The whole dog family generally gathers on a simple Facebook Group: it takes two minutes to setup and you can make sure only the right people see it, join it, and post in it. At any given time, you can remove and ban somebody. Everybody spends time on Facebook so they will inevitably see new updates from other group members and can jump in with ease.

Only do this is you breed dogs of high quality and screen owners for them to be very passionate about your bloodline. Including casual buyers in a Facebook Group will generally result in them leaving within a year (hope you do not realize) or them being totally mute and invisible on the group because they aren’t that involved in your network. I would include them from the start and if they do leave the group, I would get the hint and never bother them again, ha!

7. YouTube

Have you ever thought about starting a YouTube channel for your kennel and post some videos every few days? No need for special gear or fancy camera, just use your smartphone and the Youtube app to upload the videos. Sure, these videos will not be super productions but they will be authentic and actually show your dogs in action.

Push this concept a littler further and start a vlog, perhaps even daily vlog. It is basically a blog but using video (video blog.) The advantage is that you do not have to write anything and your videos can immediately be found on Youtube by random people; so you start with a potential audience that would be much harder to get with a regular blog. Youtubers love comments and these could be left by your dog owners, customers, and future prospects.
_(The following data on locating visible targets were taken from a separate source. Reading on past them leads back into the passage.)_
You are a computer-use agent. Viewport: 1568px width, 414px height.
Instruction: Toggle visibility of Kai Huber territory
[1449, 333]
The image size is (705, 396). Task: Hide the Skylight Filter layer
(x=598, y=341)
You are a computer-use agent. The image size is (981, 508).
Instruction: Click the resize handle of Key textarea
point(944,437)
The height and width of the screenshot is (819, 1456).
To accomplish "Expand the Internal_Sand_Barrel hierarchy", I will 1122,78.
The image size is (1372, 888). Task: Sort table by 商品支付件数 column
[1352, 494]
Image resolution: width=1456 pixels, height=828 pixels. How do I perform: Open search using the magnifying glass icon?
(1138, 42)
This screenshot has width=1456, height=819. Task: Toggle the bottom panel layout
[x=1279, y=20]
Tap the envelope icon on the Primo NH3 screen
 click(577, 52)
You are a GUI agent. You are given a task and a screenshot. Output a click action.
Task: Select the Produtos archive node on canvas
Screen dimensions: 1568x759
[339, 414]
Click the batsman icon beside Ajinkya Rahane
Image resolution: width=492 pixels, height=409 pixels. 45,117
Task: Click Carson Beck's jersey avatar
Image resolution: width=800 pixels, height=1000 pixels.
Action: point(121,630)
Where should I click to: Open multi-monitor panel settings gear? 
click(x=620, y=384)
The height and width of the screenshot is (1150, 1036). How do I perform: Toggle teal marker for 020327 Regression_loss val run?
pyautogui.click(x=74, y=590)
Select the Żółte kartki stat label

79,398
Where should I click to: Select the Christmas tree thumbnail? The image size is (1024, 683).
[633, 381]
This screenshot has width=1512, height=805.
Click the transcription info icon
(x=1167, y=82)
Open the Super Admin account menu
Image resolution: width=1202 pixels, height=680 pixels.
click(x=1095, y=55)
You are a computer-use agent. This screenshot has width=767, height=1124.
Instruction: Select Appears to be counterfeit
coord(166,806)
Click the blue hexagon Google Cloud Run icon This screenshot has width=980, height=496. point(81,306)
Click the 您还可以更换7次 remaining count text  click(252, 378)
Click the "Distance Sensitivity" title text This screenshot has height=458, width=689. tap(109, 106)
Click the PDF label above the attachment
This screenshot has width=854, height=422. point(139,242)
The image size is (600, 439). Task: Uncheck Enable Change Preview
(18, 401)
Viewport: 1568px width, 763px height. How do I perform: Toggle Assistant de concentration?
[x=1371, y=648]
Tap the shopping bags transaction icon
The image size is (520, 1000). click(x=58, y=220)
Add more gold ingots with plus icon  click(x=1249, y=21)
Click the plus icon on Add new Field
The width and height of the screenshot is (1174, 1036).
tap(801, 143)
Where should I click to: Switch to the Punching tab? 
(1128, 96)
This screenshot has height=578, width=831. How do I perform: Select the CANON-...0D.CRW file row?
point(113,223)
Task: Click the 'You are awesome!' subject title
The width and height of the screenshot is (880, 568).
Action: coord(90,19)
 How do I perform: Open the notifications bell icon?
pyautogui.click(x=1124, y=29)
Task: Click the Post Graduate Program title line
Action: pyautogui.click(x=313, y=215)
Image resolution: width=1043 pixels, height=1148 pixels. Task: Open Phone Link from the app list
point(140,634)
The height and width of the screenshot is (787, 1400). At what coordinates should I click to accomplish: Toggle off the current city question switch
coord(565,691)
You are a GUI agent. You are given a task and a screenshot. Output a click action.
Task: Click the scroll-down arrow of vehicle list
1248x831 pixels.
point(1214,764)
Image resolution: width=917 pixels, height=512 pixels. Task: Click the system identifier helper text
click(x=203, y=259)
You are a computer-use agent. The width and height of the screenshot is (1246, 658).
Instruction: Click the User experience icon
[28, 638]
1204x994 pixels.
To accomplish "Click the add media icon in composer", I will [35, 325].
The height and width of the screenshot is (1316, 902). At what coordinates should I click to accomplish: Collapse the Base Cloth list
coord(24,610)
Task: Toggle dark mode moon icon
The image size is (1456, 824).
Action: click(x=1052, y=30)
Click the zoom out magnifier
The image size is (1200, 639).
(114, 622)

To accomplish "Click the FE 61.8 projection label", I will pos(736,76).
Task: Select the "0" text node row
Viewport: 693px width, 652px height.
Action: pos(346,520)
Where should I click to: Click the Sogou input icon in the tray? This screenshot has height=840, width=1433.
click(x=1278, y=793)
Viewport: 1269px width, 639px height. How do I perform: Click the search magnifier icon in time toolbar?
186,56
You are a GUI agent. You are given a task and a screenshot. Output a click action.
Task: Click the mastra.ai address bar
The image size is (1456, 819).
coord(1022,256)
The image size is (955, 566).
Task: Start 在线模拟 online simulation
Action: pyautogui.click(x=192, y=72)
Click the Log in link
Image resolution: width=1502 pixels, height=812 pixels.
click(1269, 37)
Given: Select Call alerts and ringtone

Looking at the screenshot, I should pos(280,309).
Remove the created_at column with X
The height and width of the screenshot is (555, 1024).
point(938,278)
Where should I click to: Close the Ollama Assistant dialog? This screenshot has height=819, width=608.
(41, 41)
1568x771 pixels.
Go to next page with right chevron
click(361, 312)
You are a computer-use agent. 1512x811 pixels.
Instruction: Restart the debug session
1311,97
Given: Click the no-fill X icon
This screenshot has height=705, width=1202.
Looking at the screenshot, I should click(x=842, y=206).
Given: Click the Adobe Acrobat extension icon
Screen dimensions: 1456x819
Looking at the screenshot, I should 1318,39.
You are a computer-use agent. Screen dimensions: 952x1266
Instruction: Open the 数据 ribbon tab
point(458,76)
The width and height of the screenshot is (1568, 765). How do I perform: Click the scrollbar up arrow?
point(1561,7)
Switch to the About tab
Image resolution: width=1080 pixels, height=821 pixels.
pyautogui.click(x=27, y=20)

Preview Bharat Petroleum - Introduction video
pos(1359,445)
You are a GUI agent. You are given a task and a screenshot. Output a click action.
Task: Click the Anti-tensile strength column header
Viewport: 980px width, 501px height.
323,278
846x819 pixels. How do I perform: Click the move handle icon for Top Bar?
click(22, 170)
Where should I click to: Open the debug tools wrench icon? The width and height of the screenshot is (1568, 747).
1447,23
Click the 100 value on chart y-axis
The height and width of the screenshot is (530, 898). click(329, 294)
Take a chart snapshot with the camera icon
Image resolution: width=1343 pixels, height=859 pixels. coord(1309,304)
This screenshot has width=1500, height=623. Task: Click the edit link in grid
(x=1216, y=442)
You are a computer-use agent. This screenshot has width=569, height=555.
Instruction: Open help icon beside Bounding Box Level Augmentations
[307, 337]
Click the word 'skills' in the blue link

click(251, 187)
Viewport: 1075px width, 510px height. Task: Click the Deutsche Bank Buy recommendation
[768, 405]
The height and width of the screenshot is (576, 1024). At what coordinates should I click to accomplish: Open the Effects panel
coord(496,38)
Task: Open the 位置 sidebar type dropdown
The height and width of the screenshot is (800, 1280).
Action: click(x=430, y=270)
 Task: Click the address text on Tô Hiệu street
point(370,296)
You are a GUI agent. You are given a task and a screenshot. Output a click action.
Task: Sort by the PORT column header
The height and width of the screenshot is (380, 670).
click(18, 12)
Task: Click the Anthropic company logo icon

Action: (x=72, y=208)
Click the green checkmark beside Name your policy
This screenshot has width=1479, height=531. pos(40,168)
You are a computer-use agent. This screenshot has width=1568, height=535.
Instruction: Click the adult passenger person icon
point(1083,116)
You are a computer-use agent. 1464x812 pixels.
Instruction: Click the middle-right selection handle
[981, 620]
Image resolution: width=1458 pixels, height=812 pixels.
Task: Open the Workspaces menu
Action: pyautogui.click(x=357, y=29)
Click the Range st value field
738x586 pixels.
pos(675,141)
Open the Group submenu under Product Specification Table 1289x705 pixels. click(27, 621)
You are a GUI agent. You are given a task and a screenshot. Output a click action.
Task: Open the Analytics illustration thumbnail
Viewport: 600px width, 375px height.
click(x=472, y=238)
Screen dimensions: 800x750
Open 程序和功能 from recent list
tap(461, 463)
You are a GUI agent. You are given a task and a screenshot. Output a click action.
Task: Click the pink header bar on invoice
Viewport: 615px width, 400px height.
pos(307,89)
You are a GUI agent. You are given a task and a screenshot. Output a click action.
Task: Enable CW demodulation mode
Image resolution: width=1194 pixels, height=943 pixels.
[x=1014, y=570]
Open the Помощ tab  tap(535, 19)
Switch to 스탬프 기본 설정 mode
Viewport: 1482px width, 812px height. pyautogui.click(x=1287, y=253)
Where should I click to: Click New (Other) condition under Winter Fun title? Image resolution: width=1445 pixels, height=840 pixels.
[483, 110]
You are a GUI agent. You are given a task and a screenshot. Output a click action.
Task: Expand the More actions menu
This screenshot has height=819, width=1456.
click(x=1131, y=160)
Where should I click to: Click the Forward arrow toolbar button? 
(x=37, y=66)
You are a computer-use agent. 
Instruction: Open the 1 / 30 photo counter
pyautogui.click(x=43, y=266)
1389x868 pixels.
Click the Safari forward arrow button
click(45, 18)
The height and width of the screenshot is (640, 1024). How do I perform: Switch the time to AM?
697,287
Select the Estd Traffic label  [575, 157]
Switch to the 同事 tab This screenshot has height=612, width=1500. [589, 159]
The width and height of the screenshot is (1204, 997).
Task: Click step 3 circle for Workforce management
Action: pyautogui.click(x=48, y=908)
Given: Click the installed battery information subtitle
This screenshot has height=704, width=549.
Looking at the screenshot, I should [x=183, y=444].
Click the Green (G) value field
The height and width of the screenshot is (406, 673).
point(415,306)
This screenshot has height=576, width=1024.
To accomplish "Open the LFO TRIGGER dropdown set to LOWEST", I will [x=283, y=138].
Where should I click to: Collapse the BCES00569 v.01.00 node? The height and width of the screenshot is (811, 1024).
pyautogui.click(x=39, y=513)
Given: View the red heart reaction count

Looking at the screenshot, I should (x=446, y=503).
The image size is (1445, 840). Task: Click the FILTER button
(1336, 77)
The main problem with a vlog is that you must be photogenic and interesting. If your voice is monotone and you do not know how to speak dynamically, your viewership will have the attention span of a goldfish. You will eventually give up and your channel will be a graveyard. Any medium that broadcasts content to your audience may quickly discourage you unlike texts or Facebook where the relationship is tighter.

8. Good Ol’ Phone Calls


The last and my least favored but loved by so many of you: the good old phone call. Every dog breeder has his customers’ numbers so it is very easy to give them a call and most will do a few days after the pup got picked up. That first call is to check that everything is going well, and it’s the easiest (and often, last) call.

Phone calls are very intrusive, and as much as a breeder knows and bonded with his forever homes, jumping on a phone call is not comfortable. The conversation has a very obvious ice breaker: the dog. But once the new owner says everything is fine, the conversation may stall and turn into a puddle of pure awkwardness. Some people, on the other hand, have the words flowing and can speak forever without interruption so these may be the best ones to contact over the phone line.

To conclude, there is no one best method but instead a timeline of methods to use:

  • Phone calls are ideal in the first month after the puppy is picked up
  • Texts are great over the next few months
  • Emails are perfect for longer updates
  • Facebook is the #1 long-term medium to stay in touch

Depending on the type of bloodline you are working with, and the associated customer styles, you will favor a medium over another. No two dog breeders have the same ease with communication so to each their own. As long as you try your best, you will not have much regret!